Task to carry out: Your answer should hold exactly the lines beginning with the one that contains "Click the updateName button" and ending with the last line of the material, both included. Leave every picture out.
▬▬▬
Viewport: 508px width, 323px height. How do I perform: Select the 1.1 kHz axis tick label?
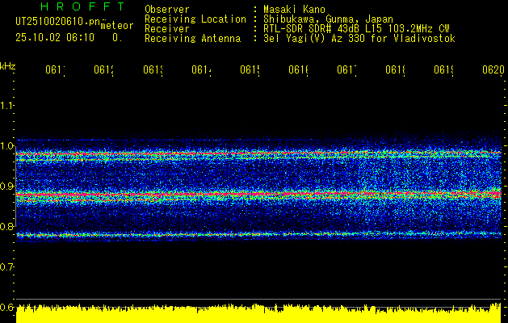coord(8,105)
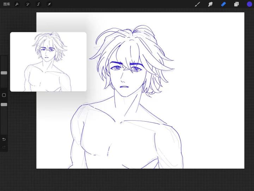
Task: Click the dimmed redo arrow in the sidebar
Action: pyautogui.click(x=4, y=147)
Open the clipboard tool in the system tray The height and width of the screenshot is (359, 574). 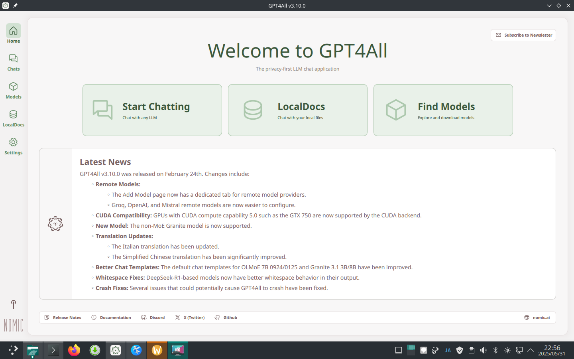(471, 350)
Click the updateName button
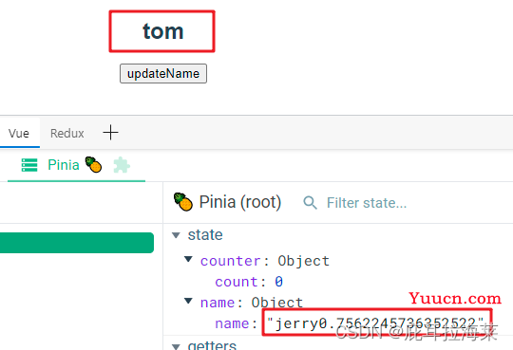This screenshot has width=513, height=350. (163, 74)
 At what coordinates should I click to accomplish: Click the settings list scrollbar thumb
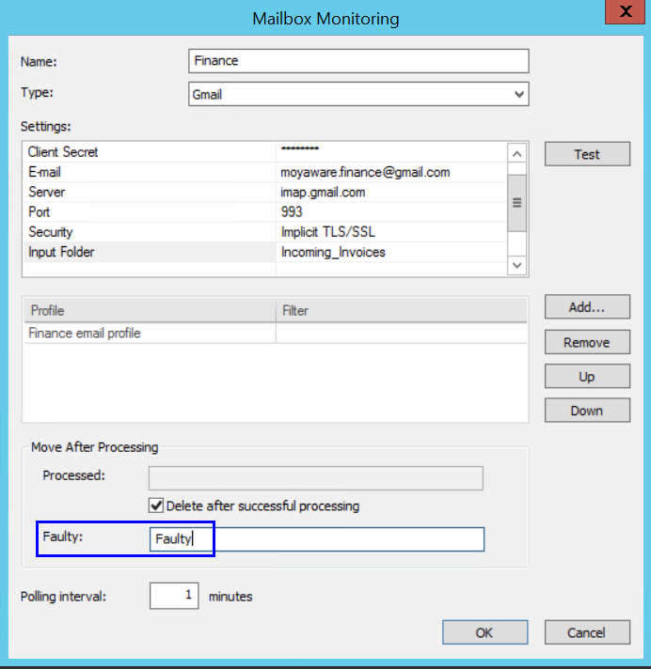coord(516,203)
▬▬▬
Final answer:
Click the updateName button
This screenshot has width=513, height=350. (163, 74)
 At what coordinates should I click to accomplish: Click the settings list scrollbar thumb
coord(516,203)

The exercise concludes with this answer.